__Aim of the task__. Pictures excluded, retype the lines from the one containing "Where should I" through the last line of the data below, both included.

__Input data__.
++++
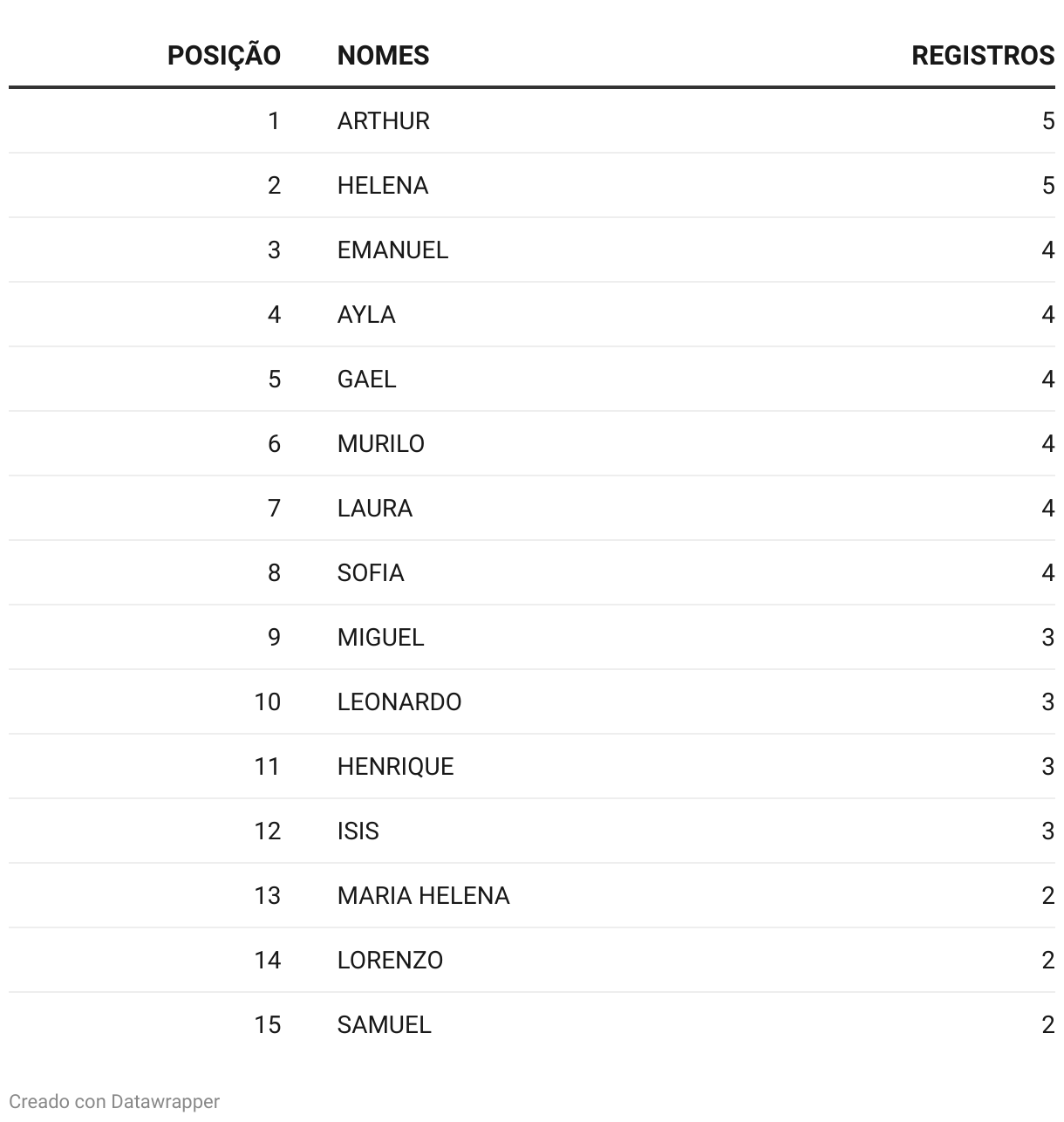The image size is (1064, 1122).
Task: Click the AYLA name entry
Action: point(366,314)
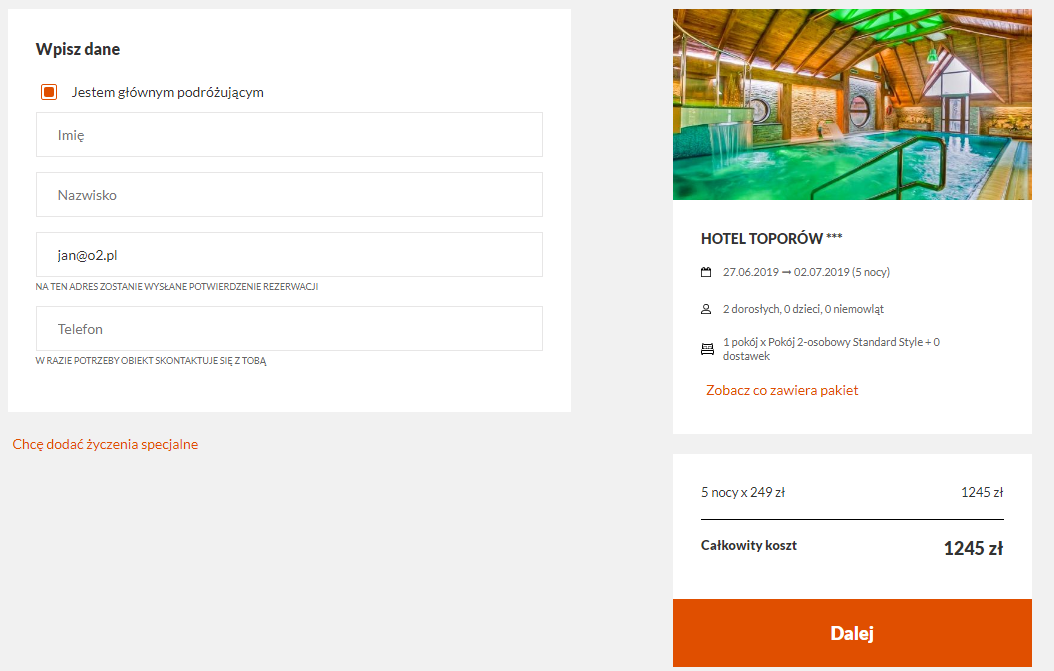Focus the Telefon input field
1054x671 pixels.
point(289,328)
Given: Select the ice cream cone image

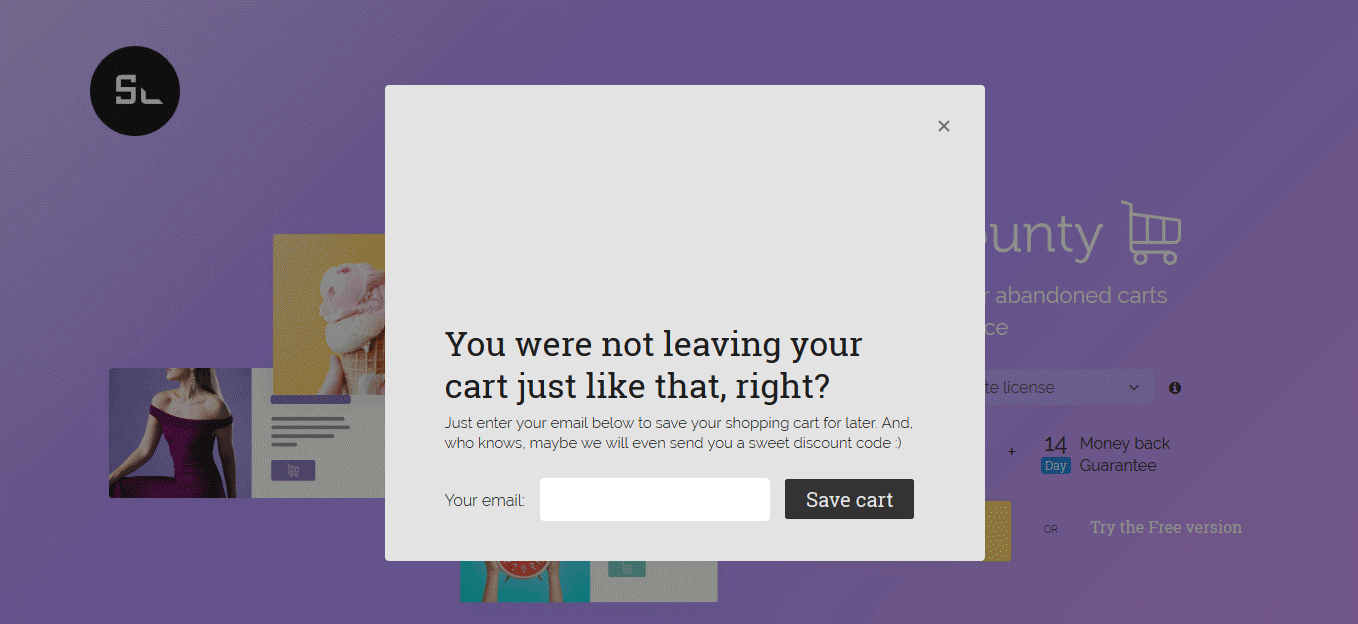Looking at the screenshot, I should [x=330, y=313].
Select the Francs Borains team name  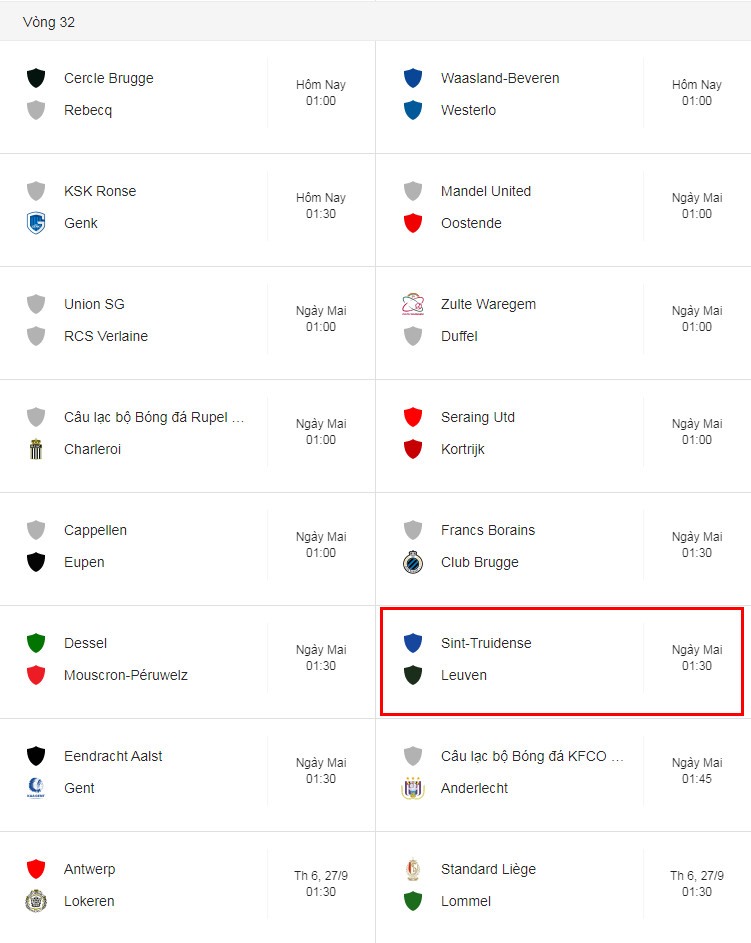click(x=488, y=530)
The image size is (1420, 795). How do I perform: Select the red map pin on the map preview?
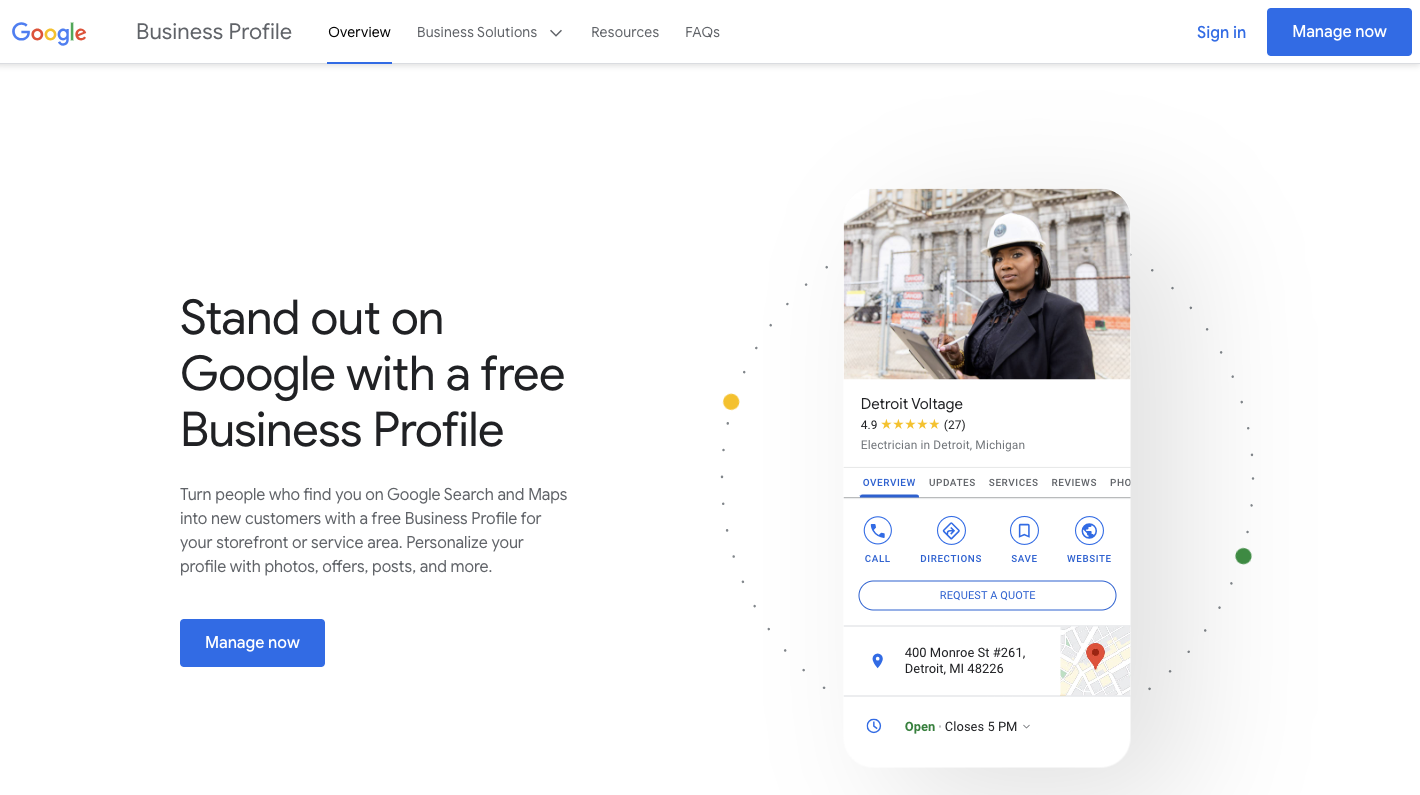pyautogui.click(x=1094, y=655)
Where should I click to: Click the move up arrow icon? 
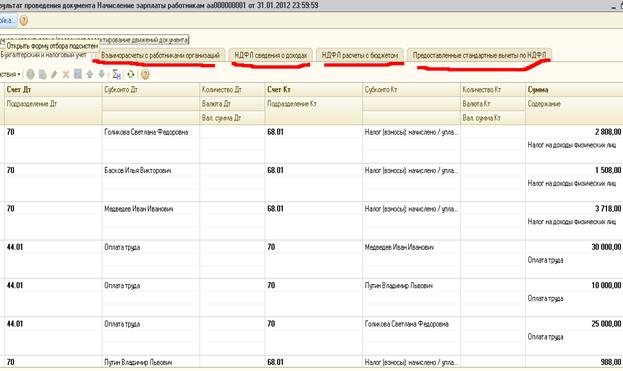[x=90, y=74]
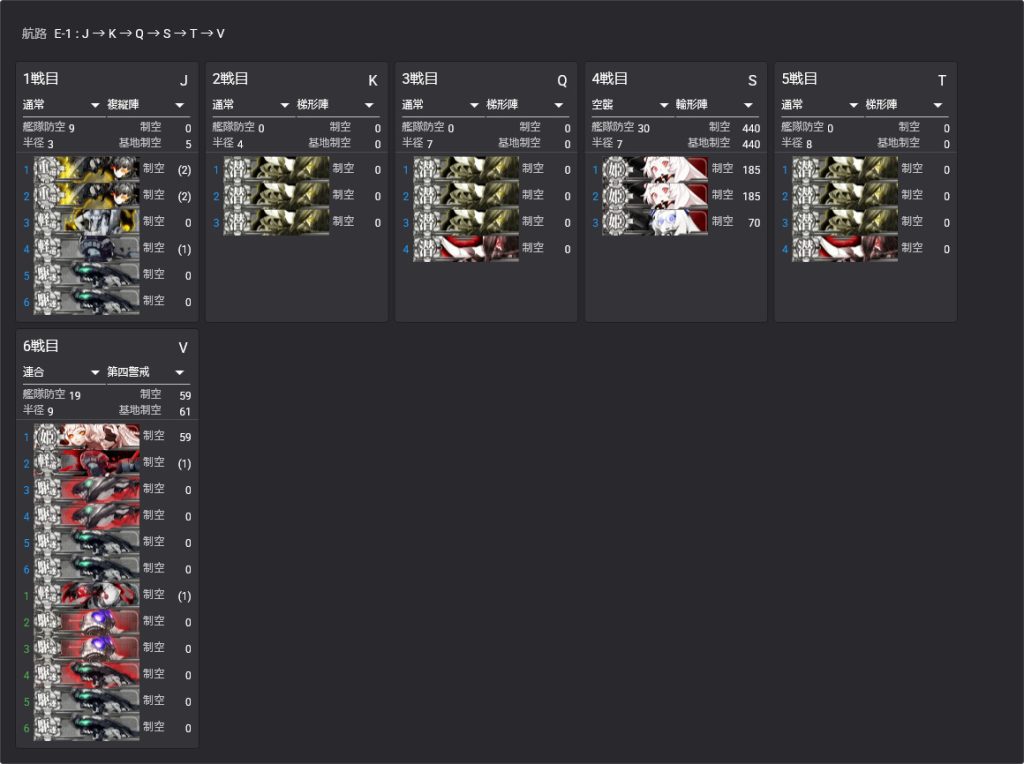Click the 航路 E-1 route text

(x=123, y=34)
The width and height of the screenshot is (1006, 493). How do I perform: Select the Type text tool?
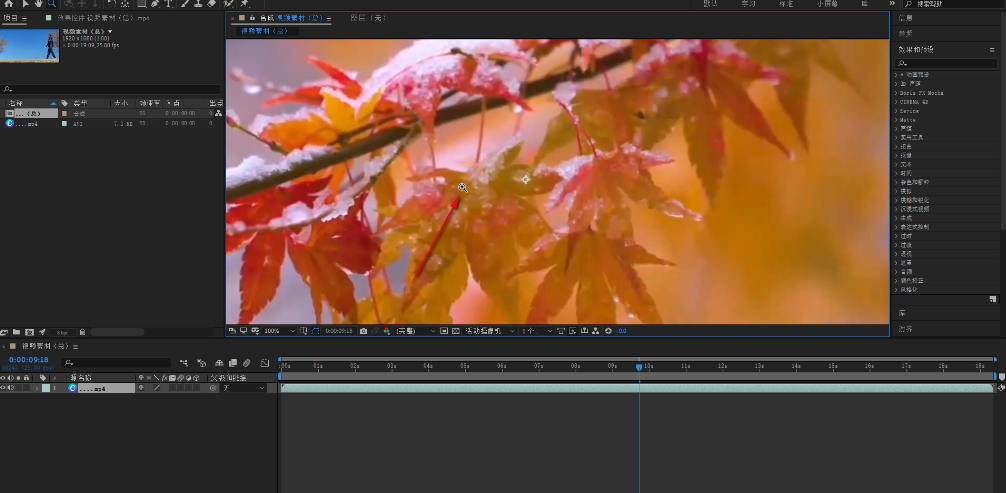coord(167,4)
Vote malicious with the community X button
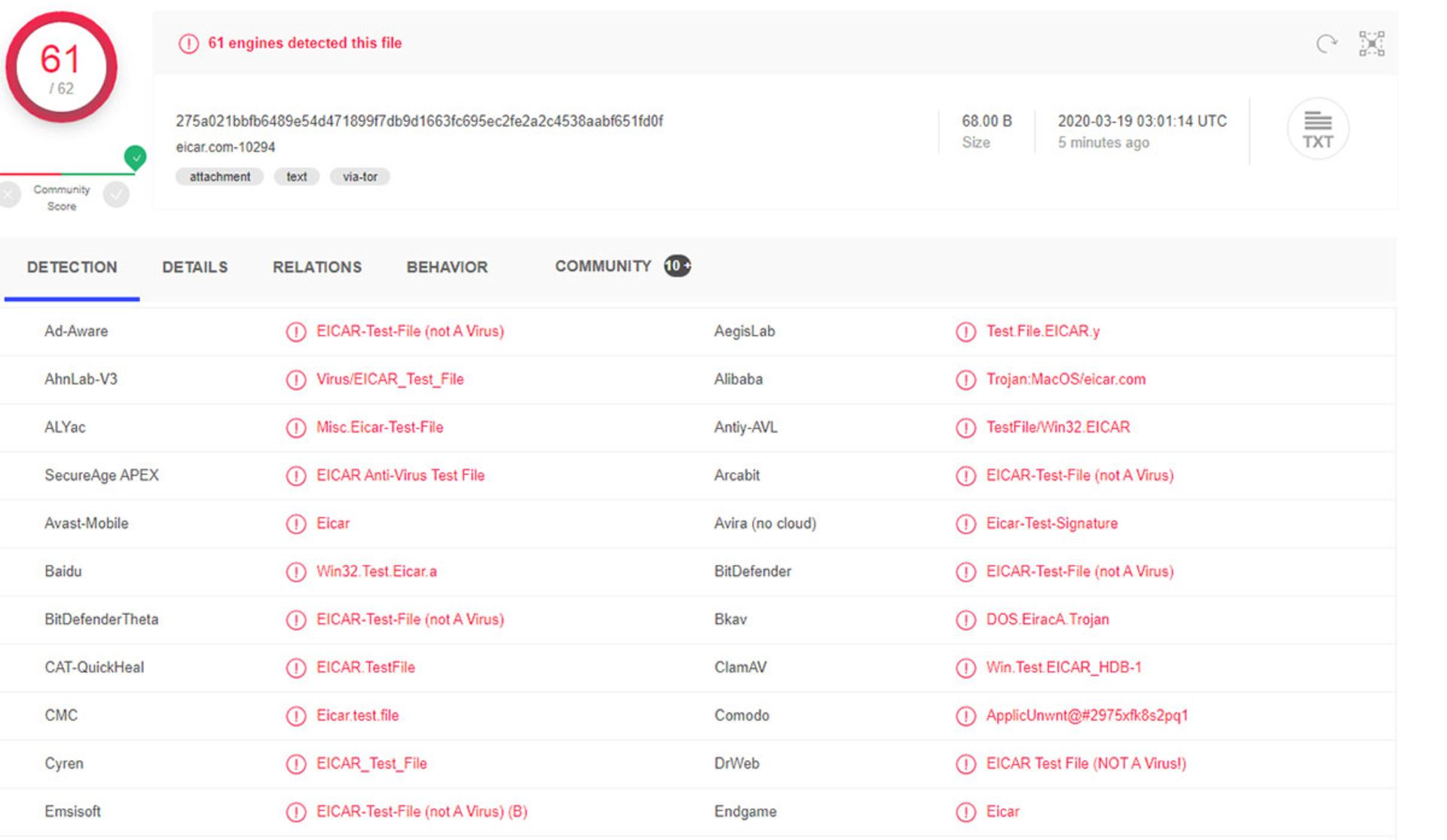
++++
__Written answer__.
Where should I click to: Click the move up arrow icon? 
[x=90, y=74]
Click the 航路 E-1 route text

(x=123, y=34)
The width and height of the screenshot is (1006, 493). How do I perform: Select the Type text tool?
coord(167,4)
Vote malicious with the community X button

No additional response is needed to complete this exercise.